15. This Agreement shall be governed by and construed in accordance with the laws of the Commonwealth of Massachusetts, without regard to the
conflicts of laws principles thereof. 

  
 -6- 

 Exhibit 10.13 

ACKNOWLEDGMENT 

Employee, in connection with his execution of this Agreement, acknowledges the following: 

1. that he is waiving rights or claims arising under the Age Discrimination in Employment Act, including (without limitation) any claims of
discrimination or harassment on the basis of age; 
 2. that he has been advised by the Company to consult with an attorney prior to
executing this Agreement; 
 3. that he has had a period of up to 21 days in which to consider this Agreement; 

4. that for a period of 7 days following execution of this Agreement, he may revoke the Agreement, and that the Agreement shall not become
effective or enforceable until the 7-day revocation period has expired. To be effective, such notice of rescission must be postmarked and sent by certified mail, return receipt requested, or delivered within the seven-day period to Akebia
Therapeutics, Inc., Attention: General Counsel, 245 First Street, Suite 1000, Cambridge, MA 02142. 

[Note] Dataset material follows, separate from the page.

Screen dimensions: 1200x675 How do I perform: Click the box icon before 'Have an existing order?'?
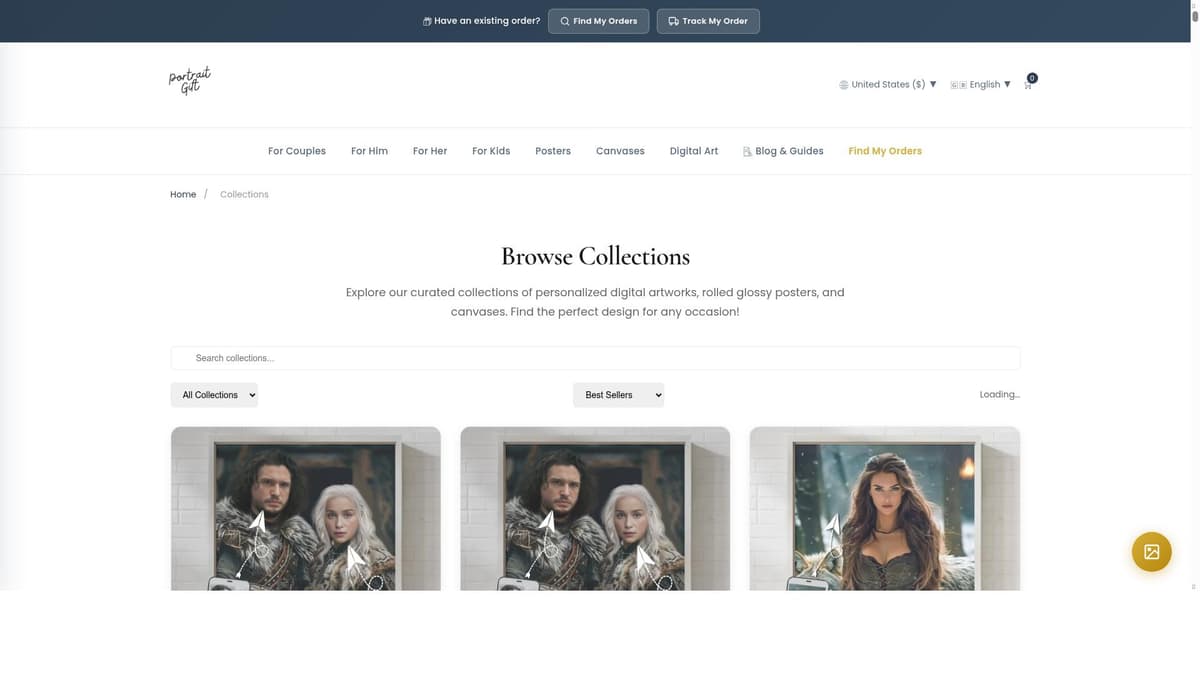pyautogui.click(x=427, y=21)

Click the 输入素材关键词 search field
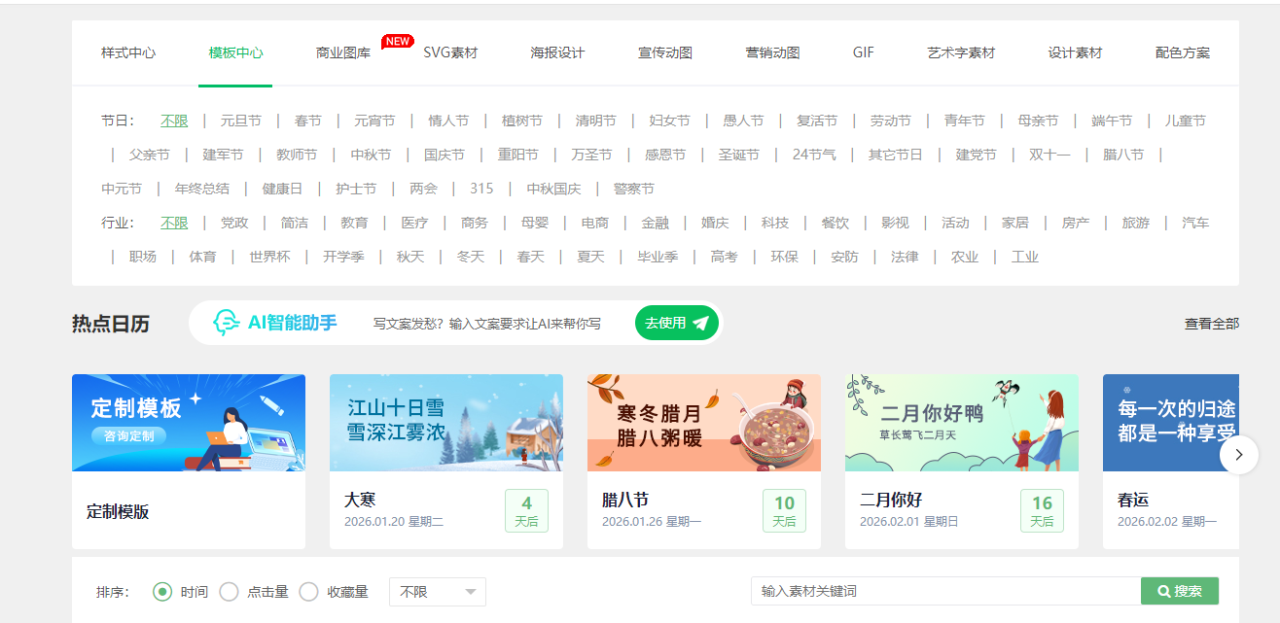coord(945,591)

 NOT VALID IF SIGNED BEFORE FEBRUARY 7, 2014 

 

							
	 Date:
	 	 2/7/2014
	 		 	William Daly
				
		 		 		 	/s/ William Daly

  

							
		 		 		 	Akebia Therapeutics, Inc.
				
	 Date:
	 	 February 7, 2014
	 		 	/s/ John P. Butler
		 		 		 	John P. Butler
		 		 		 	President and Chief Executive Officer

 RECEIPT OF SEPARATION AGREEMENT 

I acknowledge that I received today a copy of the Separation Agreement (“Agreement”). I have been advised of the following: 

1. I have the opportunity to discuss with a representative of Akebia Therapeutics, Inc. any questions or concerns I may have
over the terms or language of the Agreement. 
 2. I have been advised to see an attorney of my choosing to review the
Agreement. 
 3. I should not sign the Agreement unless I fully understand its terms and enter into the Agreement of my own
free will. 
 4. No other promises have been made to me beyond the terms of the Agreement. 

 

					
	 Date:
	 	 2/7/2014
	 	/s/ William Daly
		 		 	William Daly

 (Signature only acknowledges receipt of this entire agreement.)